Artificial intelligence is only increasing how indistinguishable phishing attacks can be from actual conversations between bank employees.

“Fraudsters effectively have access to toolkits that are optimized for doing exactly their fraud use cases on the back of [generative] AI,” Powar said. “So clearly they can generate very legitimate sounding content at an industrial scale with very little input required. Even if they’re not native English speakers, in sort of faraway places running some of these fraud farms, they now have access to very high-quality content generation in the language of their choice, making it far more difficult for people to distinguish illegitimate communication from these fraudsters.”

AI’s threat doesn’t just involve tricking bank employees into clicking on the wrong link. It also helps make some phishing attacks harder for automated cybersecurity systems to detect, Terranova said.

And even Sam Altman, one of the biggest names in AI and CEO of OpenAI, is warning lenders of the threat posed by a technology he helped bring into the world.

The banking industry faces a “significant impending fraud crisis” because of the ability of artificial intelligence tools to impersonate a person’s voice to bypass security checks and move money, he warned during a July Federal Reserve conference in Washington, D.C.

Beyond phishing attacks, AI has the potential cause even greater damage to banks. For example, fraudsters can use AI to make copies of a bank’s domain with “hooks” to gather information or install malware, according to Powar.

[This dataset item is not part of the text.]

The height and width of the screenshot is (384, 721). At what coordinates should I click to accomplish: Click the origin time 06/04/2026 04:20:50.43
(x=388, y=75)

“The other extreme, which is sort of the more expensive and the more complex portion of it, is when you start to use Gen AI to real-life impersonate individuals. For example, you know, all the way from the CEO to a bank manager, you can effectively use Gen AI to create very convincing real-life synthesis of either voice or video or both, to defraud real users in real time with conversations on a call,” he said.

Sam Minton

‘Arms Race’ in Full Swing

But AI can also be used to protect companies from cyberattacks. Powar predicted that AI will become an important part of any organization’s cybersecurity tech stack.

“If we’re going to have AI generating a whole bunch of stuff to defraud people, we need to have AI in the security operations center or in the managed service provider that’s looking at all of this content and looking to classify what is fraudulent and what is not so that further action can be taken,” he said.

Evolving threats are pushing banks and credit unions to focus more on cybersecurity risks, Terranova said.

“I don’t see that going away anytime soon. Especially with AI, and its more advanced techniques, I think we have to do better,” she said.

But fraud driven by AI is growing as fast as solutions-based AI usage, Reading Cooperative Bank’s Thurlow said.

“Whoever is going to win this arms race remains to be seen,” she said.